Okay, you may think aging is the wrong tag to attach to leaders these days, and should be replaced with ageless. Especially given Jacinda Ardern and Justin Trudeau, who's there by the skin of his electoral teeth, now get to line up in their silly shirts.
But average the age out with the likes of Donald Trump, the Chinese and Russian presidents, and then add Malaysia's 94-year-old leader to the mix, and they're still aged.
The talkfest has been called off as a result of the violent clashes on the streets of Santiago and, with the death toll creeping towards 20, their safety can't be assured.
So will the world be worse off because the meeting's been called off?
Well, it won't give the same glamorous stage for Trump to finally sign off phase one of a trade deal with China, which will probably be about as successful as his meetings with North Korea's rocket man Kim Jong Un have been.
And it won't see the presentation of the full, frank and meaningless Apec declaration which will already have been written.
If you think that's harsh then think again.
During the many years of covering the cocktail clinkers, there's only one which really gave us something to sink our teeth into, other than skirmishes on the sidelines.

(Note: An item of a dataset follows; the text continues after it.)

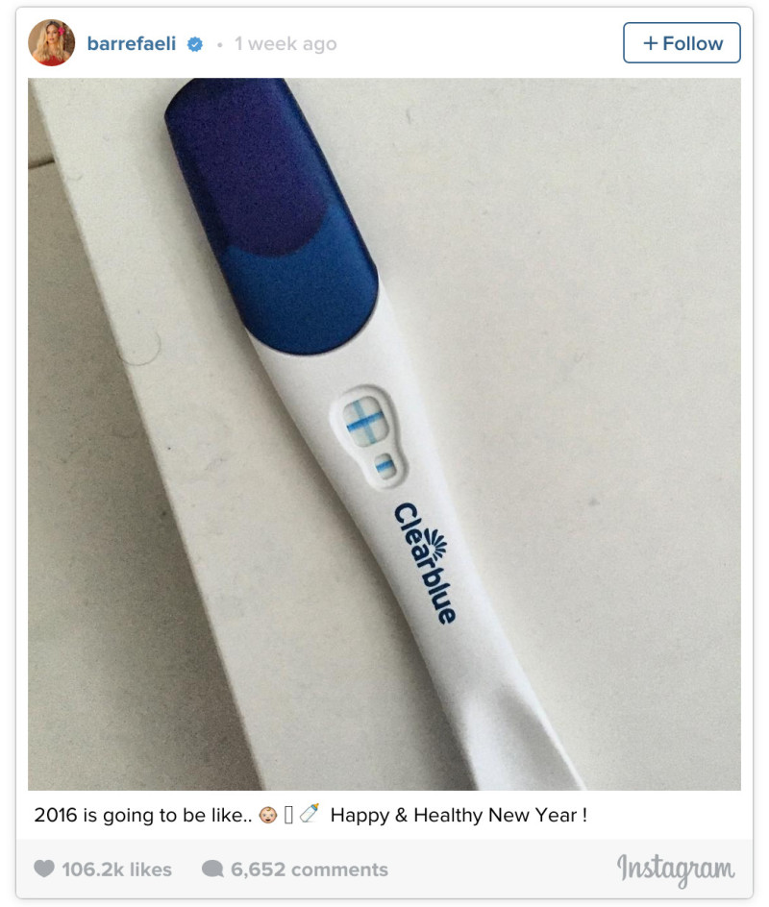Click the blue cap of the pregnancy test
Screen dimensions: 769x907
(x=272, y=215)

That was the sixth meeting of Apec leaders in Bogor, Indonesia, back in 1994, where they set some trade goals.
Our Prime Minister of the day was Jim Bolger, who signed off the declaration with the other leaders including the American President Bill Clinton who just four years later was facing impeachment for not having sex with that woman.
The goals aimed at seeing free trade between the industrialised economies by 2010 and would have enveloped developing countries by next year.

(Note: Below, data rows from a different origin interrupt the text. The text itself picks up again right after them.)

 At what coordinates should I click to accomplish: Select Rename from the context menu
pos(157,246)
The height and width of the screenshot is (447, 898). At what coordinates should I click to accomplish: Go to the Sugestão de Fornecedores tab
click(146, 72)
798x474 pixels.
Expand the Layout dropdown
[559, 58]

The goals were kicked to touch nine years ago, hardly surprising given the only two leaders who are still around to honour them are the Malaysian leader, who's forgotten about them, and the Sultan of Brunei, who has little need for free trade given that everything in his country for its half a million citizens is free thanks to the never-ending supply of oil.
In reality, the real benefit of this gathering is that they all get together every year and chew the fat and for a country of New Zealand's size that's important.
Next year it'll be in Malaysia, presided over by their leader who will have celebrated his 95th birthday and who certainly will deserve a cocktail or two.
The following year either Jacinda Ardern or possibly Simon Bridges will be in the chair for the cocktail party in Auckland, providing they can find a venue.
Perhaps we could get a deal on the fleet of Maseratis and Bentleys bought for Apec for the last summit in Papua New Guinea last year, which cost more than $210 million to stage.
They have already gifted a Bentley to their new Prime Minister after he promised to stamp out corruption, but most of the fleet's gathering dust in a warehouse so we should get in quick.